··· Records provided ···
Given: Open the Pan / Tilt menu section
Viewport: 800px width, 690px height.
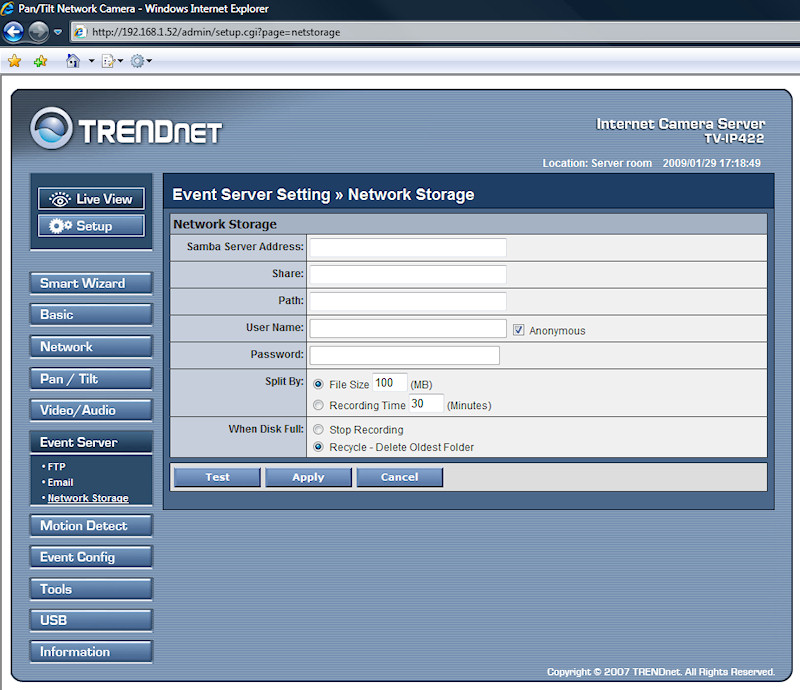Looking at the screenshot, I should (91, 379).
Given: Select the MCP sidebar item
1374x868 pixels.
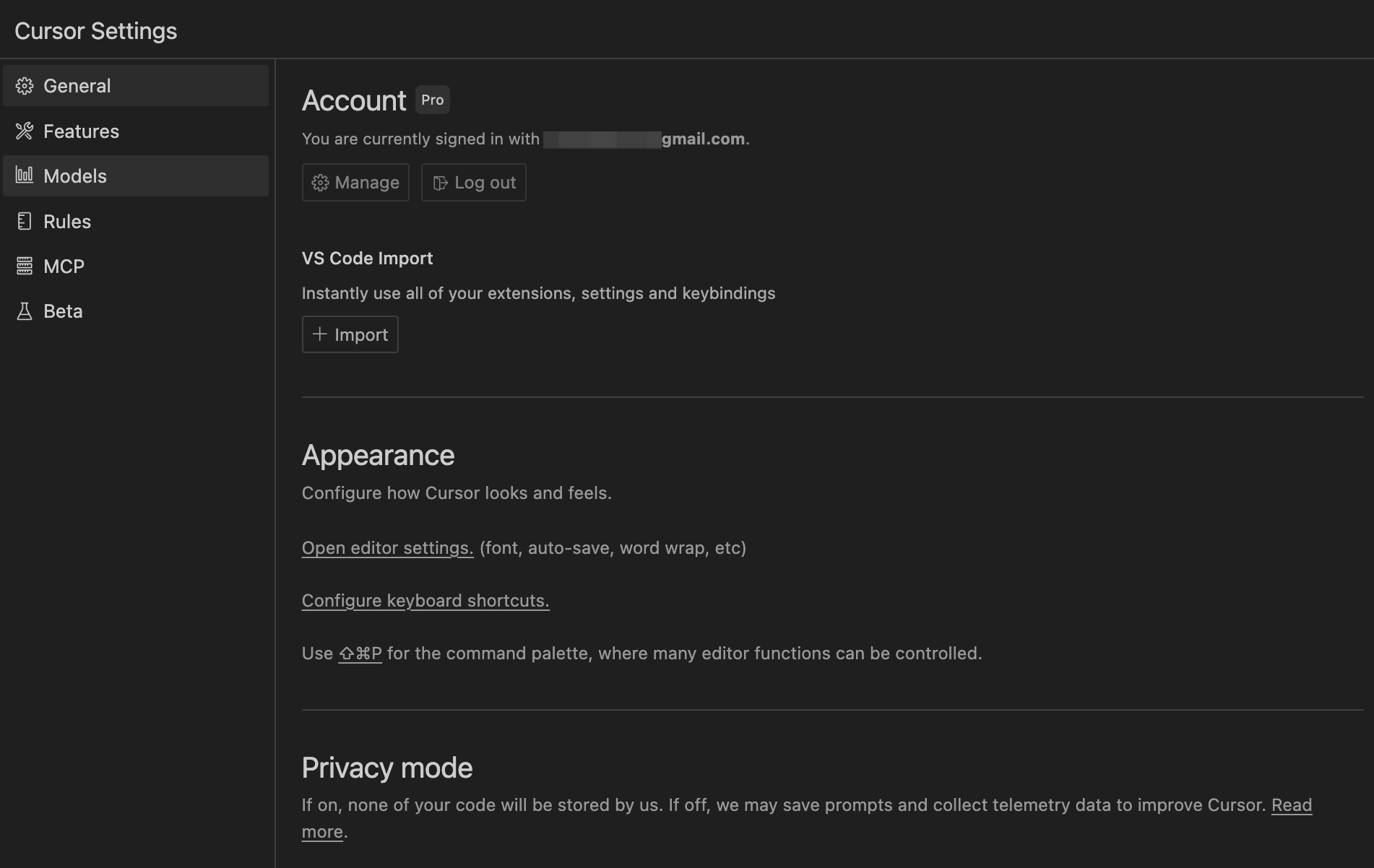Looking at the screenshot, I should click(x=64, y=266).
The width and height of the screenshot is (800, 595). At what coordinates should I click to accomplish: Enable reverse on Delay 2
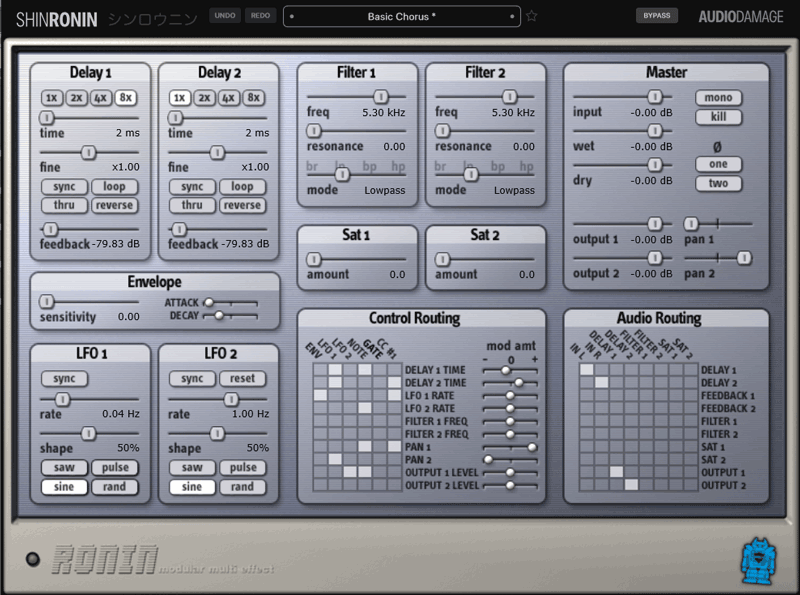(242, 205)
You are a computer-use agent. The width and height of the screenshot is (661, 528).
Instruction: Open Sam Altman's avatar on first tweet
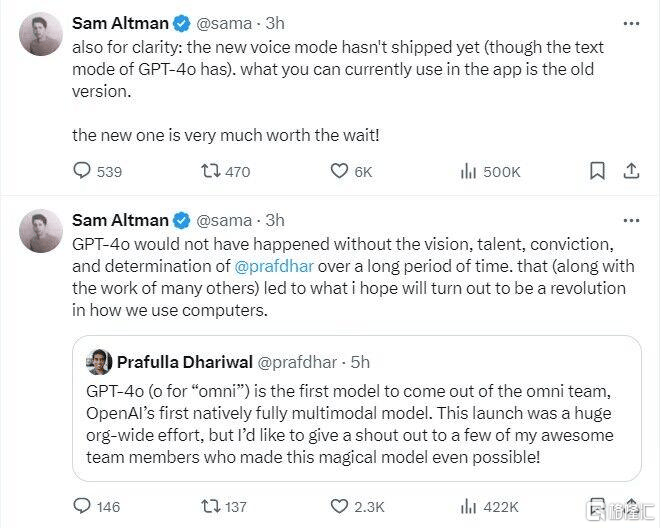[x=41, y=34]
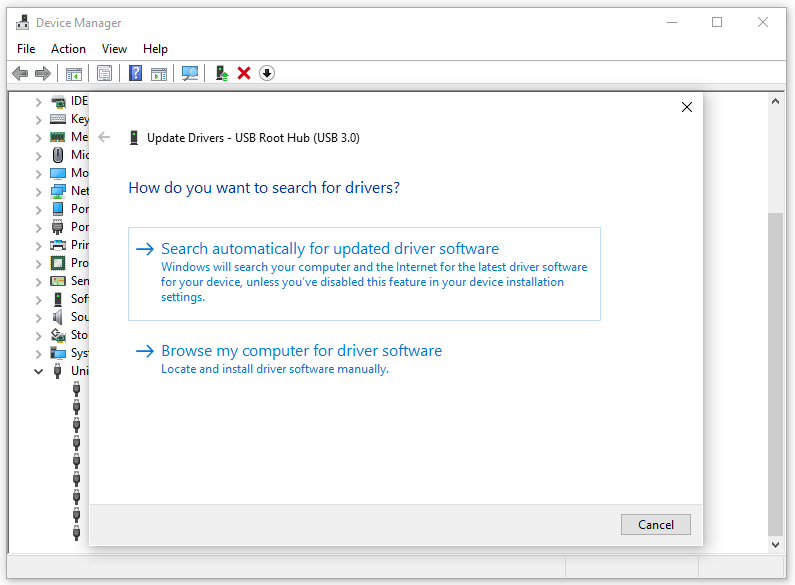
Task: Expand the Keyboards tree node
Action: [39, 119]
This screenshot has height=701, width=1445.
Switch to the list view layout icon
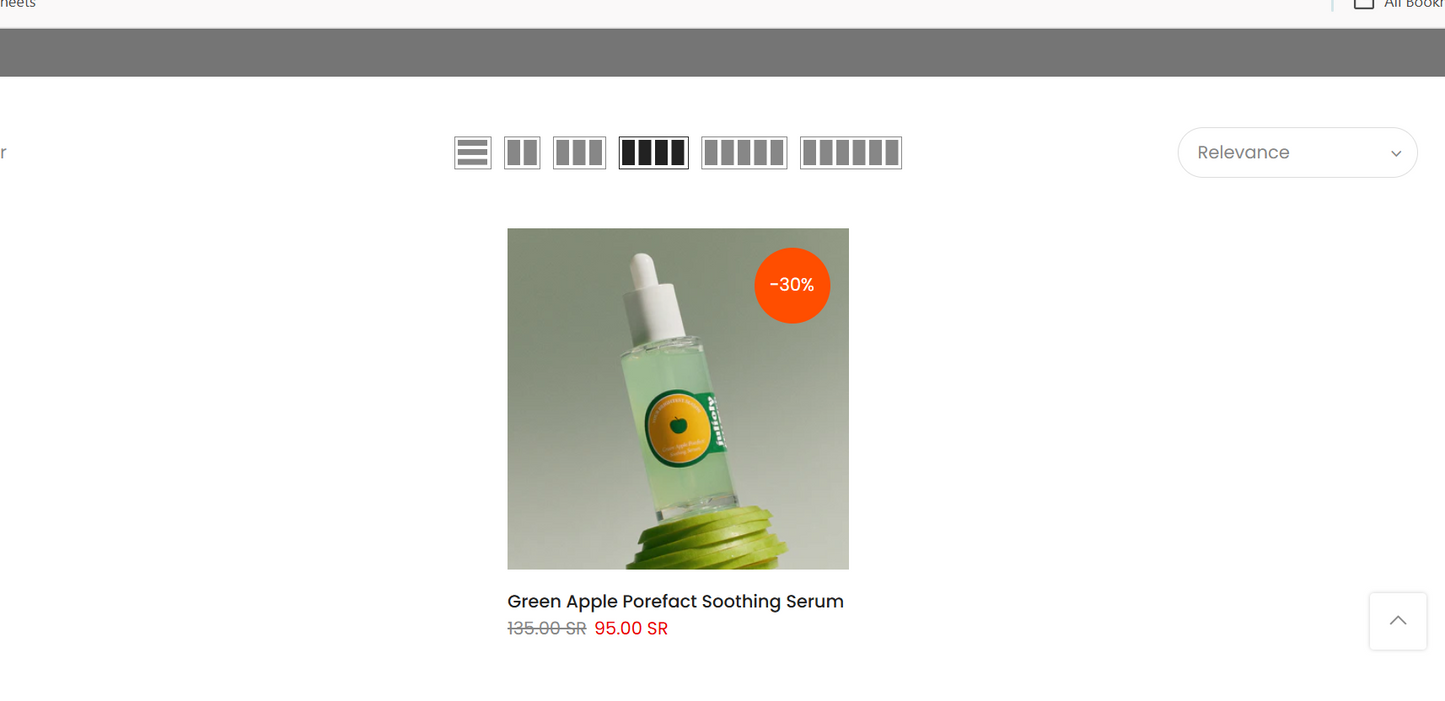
···
### Exercise details
Copy every line in the listing above where the string "Given" turns up.

### Exercise answer
Given: Open the Pan / Tilt menu section
Given: Select the MCP sidebar item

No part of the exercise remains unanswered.